Last updated 2022-05-09 by Evert Nasedkin (nasedkinevert@gmail.com).
- class vip_hci.invprob.paco.FastPACO(cube: ndarray, angles: ndarray, psf: ndarray, dit_psf: float | None = 1.0, dit_science: float | None = 1.0, nd_transmission: float | None = 1.0, fwhm: float | None = 4.0, pixscale: float | None = 1.0, rescaling_factor: float | None = 1.0, verbose: bool | None = False)[source]
Bases:
PACO
This class implements Algorithm 2 from [FLA18].
- PACOCalc(phi0s: ndarray, use_subpixel_psf_astrometry: bool | None = True, cpu: int | None = 1) None [source]
This function iterates of a list of test points (phi0) and a list of angles between frames to produce ‘a’ and b’, which can be used to generate a signal to noise map where SNR = b/sqrt(a) at each pixel.
- Parameters:
phi0s (numpy.ndarray) – Array of (x,y) pixel locations to estimate companion position
use_subpixel_psf_astrometry (bool) – If true, the PSF model for each patch is shifted to the correct location as predicted by the starting location and the parallactic angles, before being resampled for the patch. If false, the PSF model is simply located at the center of each patch.

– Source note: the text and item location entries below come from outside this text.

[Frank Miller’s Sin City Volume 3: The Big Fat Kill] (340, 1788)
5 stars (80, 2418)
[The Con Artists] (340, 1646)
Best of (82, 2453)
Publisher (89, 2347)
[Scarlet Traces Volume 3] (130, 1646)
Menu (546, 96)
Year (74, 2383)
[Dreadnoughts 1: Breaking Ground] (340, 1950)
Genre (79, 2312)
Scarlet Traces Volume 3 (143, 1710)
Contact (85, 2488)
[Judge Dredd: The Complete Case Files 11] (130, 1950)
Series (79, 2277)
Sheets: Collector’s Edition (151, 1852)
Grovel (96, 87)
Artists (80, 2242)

Significantly improves performance if set to False, but the SNR is reduced.
cpu (int) – Number of cores to use for parallel processing
- Returns:
- compute_statistics_parallel(phi0s: ndarray, cpu: int) Tuple[ndarray, ndarray, ndarray, ndarray] [source]
This function computes the mean and inverse covariance matrix for each patch in the image stack in parallel.
- Parameters:
phi0s (int numpy.ndarray) – Array of pixel locations to estimate companion position
cpu (int) – Number of processors to use
- Returns:
Cinv (numpy.ndarray) – Inverse covariance matrix between the the mean of each of the patches. The patches are a column through the time axis of the unrotated science images. Together with the mean this provides an empirical estimate of the background statistics. An inv covariance matrix is provided for each pixel location in ph0s.
m (numpy.ndarray) – Mean of each of the background patches along the time axis, for each pixel location in phi0s.
patch (numpy.ndarray) – The background column for each test pixel location in phi0s.
- class vip_hci.invprob.paco.FullPACO(cube: ndarray, angles: ndarray, psf: ndarray, dit_psf: float | None = 1.0, dit_science: float | None = 1.0, nd_transmission: float | None = 1.0, fwhm: float | None = 4.0, pixscale: float | None = 1.0, rescaling_factor: float | None = 1.0, verbose: bool | None = False)[source]
Bases:
PACO
Implementation of Algorithm 1 from [FLA18]
- PACOCalc(phi0s: ndarray, use_subpixel_psf_astrometry: bool | None = True, cpu: int | None = 1) None [source]
This function iterates of a list of test points (phi0) and a list of angles between frames to produce ‘a’ and b’, which can be used to generate a signal to noise map where SNR = b/sqrt(a) at each pixel.
- Parameters:
phi0s (numpy.ndarray) – Array of (x,y) pixel locations to estimate companion position
use_subpixel_psf_astrometry (bool) – If true, the PSF model for each patch is shifted to the correct location as predicted by the starting location and the parallactic angles, before being resampled for the patch. If false, the PSF model is simply located at the center of each patch. Significantly improves performance if set to False, but the SNR is reduced.
cpu (int) – Number of cores to use for parallel processing. TODO: Not yet implemented.
- Returns:
vip_hci.invprob.utils_andro module
Util functions for ANDROMEDA.
Module contents
Subpackage invprob
aims to contain post-processing algorithms based on an
inverse problem approach, such as ANDROMEDA [MUG09] / [CAN15], Foward Model
Matched Filter [RUF17] / [DAH21a] or PACO [FLA18].